The Wraparound process is executed across four sequential phases: Engagement and Team Preparation, Initial Plan Development, Implementation, and Transition.

Engagement and Team Preparation

This phase focuses on relationship-building and establishing trust between the family and the Wraparound facilitator. The facilitator works with the family to identify their strengths, needs, and cultural considerations. They also recruit the initial members of the Wraparound team, including both formal and natural supports. This phase is crucial for setting a collaborative tone and ensuring the family feels heard and respected.

Initial Plan Development

The full Wraparound team meets to create a single, comprehensive Plan of Care. The team defines a shared vision for the family’s future and develops specific, measurable goals based on identified needs. A core component of this phase is the creation of a crisis and safety plan, detailing immediate actions and resources for times of heightened stress. The customized plan outlines the strategies and interventions each team member will provide.

Implementation

The team puts the Plan of Care into action and monitors its effectiveness. Team meetings occur frequently to track progress against established outcome measures and to address any new challenges that arise. The plan is a living document, continuously reviewed and revised if strategies are ineffective, ensuring accountability and responsiveness. This phase continues until the team agrees that the family has achieved its long-term vision and no longer requires formal Wraparound support.

Transition

This final phase prepares the family for life after formal Wraparound services end. The team systematically decreases the intensity of formal supports while strengthening the family’s reliance on natural supports and community resources. A formal transition plan is developed to ensure the family can maintain their success and progress independently. This phase is complete when the family is fully connected to their community and formal system support is successfully withdrawn.

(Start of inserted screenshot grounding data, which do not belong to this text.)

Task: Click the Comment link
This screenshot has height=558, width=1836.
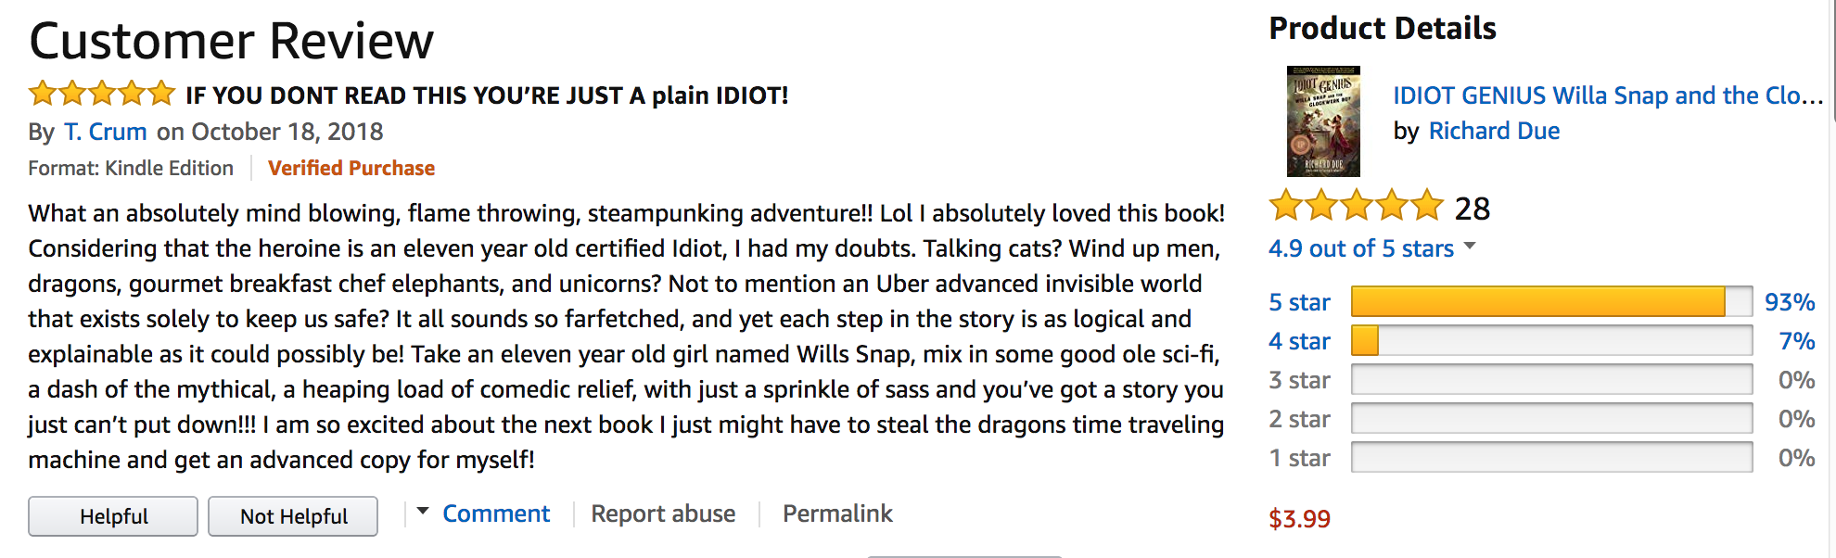Action: 496,514
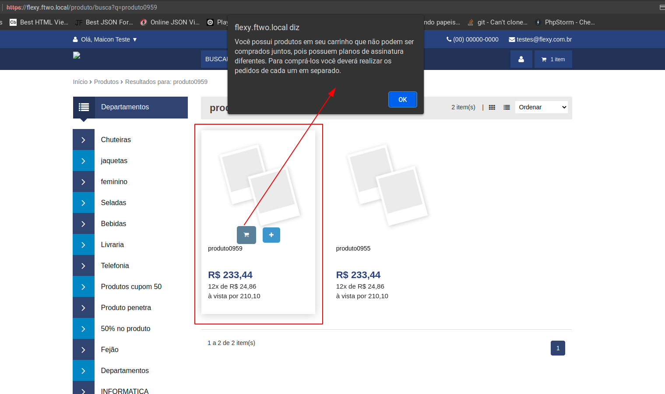Expand the Bebidas category arrow
The width and height of the screenshot is (665, 394).
[x=83, y=224]
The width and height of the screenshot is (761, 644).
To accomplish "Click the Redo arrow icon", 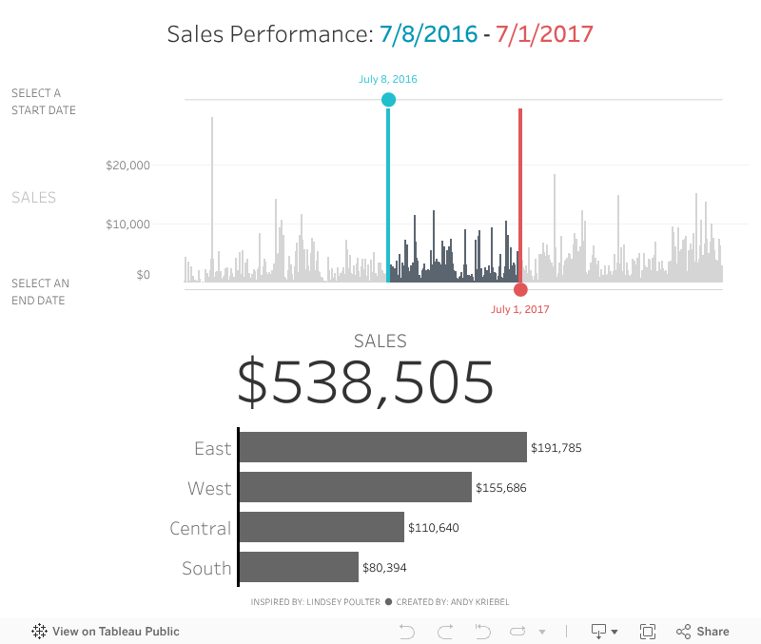I will coord(444,632).
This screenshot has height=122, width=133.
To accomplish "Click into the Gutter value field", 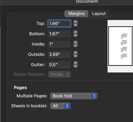I will point(59,65).
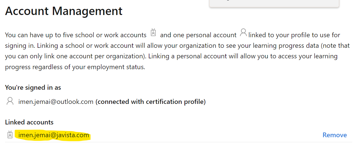This screenshot has height=145, width=353.
Task: Click "linked to your profile to use for" text
Action: (294, 35)
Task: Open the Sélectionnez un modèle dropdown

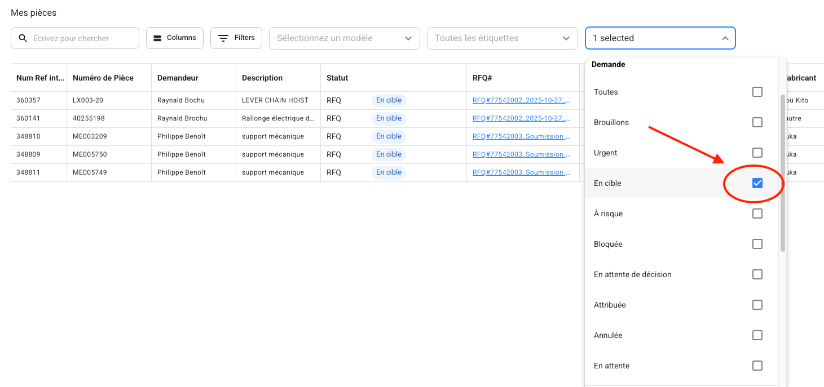Action: [344, 38]
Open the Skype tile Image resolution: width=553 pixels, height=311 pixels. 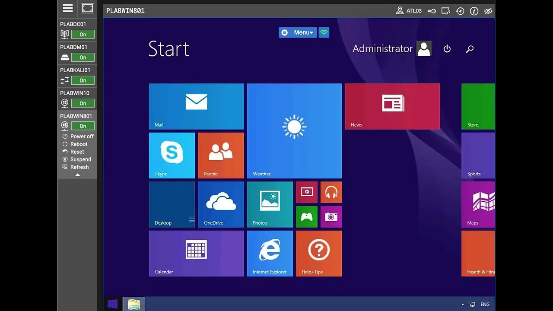(172, 155)
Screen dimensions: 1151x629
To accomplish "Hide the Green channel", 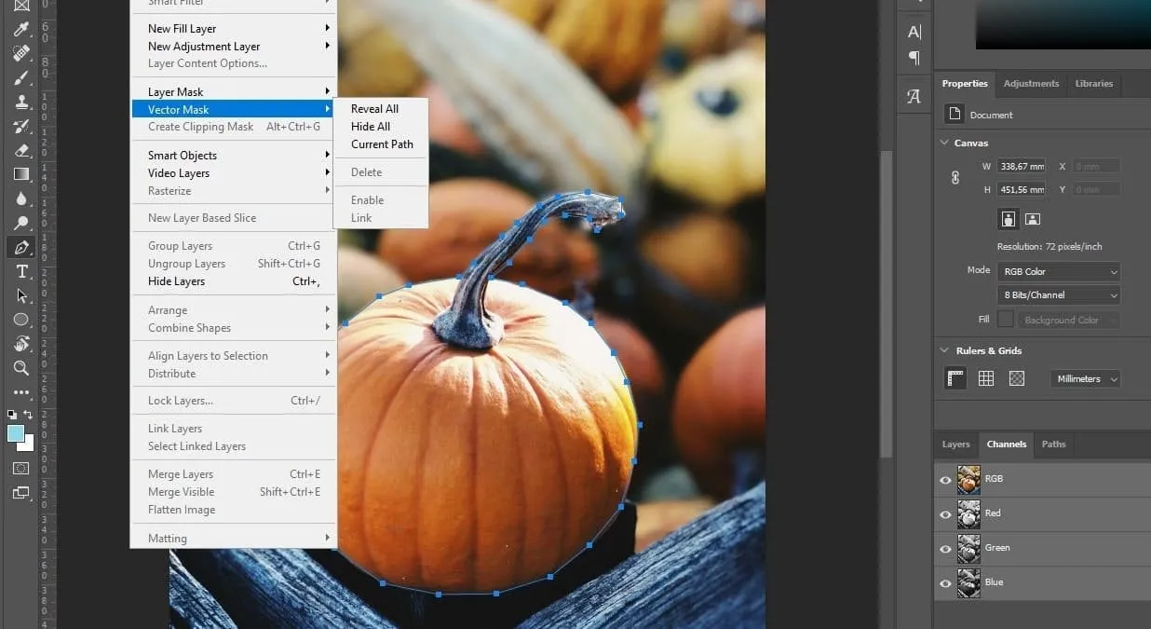I will pos(945,548).
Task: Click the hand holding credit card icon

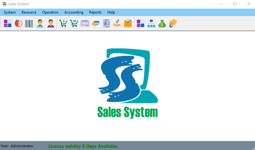Action: point(95,23)
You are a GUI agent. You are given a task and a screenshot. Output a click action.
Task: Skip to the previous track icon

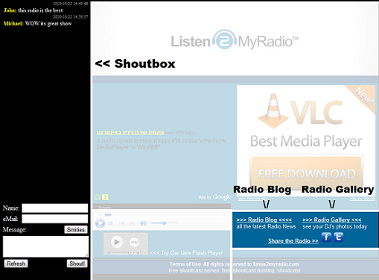(x=121, y=223)

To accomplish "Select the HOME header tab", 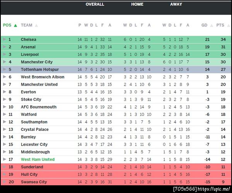I will (x=137, y=5).
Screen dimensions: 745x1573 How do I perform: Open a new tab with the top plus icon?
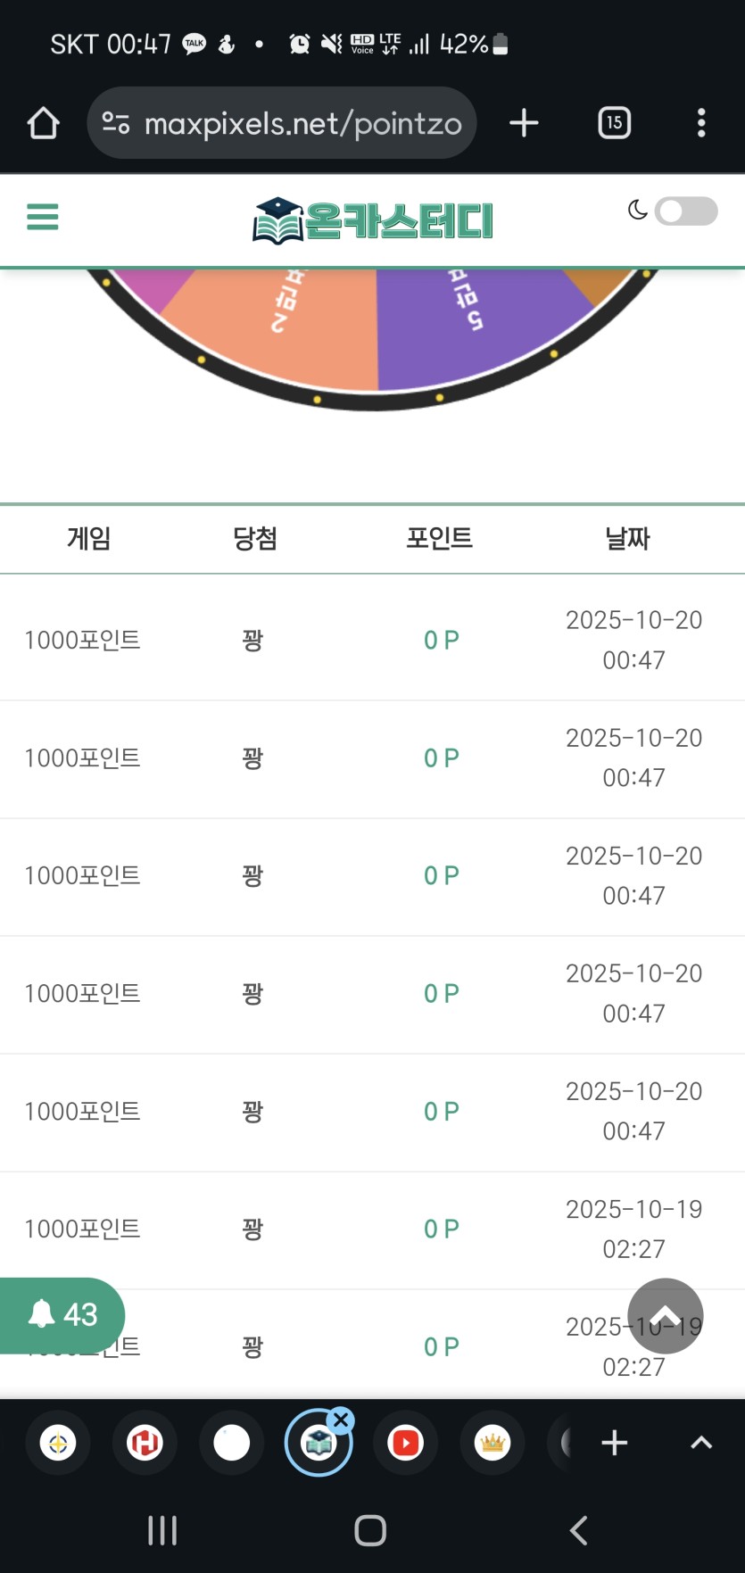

Target Populations and Integrated Service Components

Wraparound services are primarily utilized by children and youth with serious emotional or behavioral disturbances. These individuals are often at high risk of out-of-home placements, such as residential treatment or psychiatric hospitalization, and are typically involved with multiple public systems (e.g., child welfare, juvenile justice, and special education). The model is designed to manage the complex needs of families who require coordinated support across these different agencies.

The integrated service components are highly varied, reflecting the individualized nature of the model. These components are determined entirely by the family’s needs assessment, not by the availability of a single agency’s programs. A single plan may combine formal mental health interventions, such as evidence-based therapy, with practical, non-clinical supports. Examples include housing assistance, parent peer support, educational advocacy, job coaching for older youth, and respite care for caregivers. The plan strategically blends these formal services with the activation of natural supports, ensuring a holistic and comprehensive approach.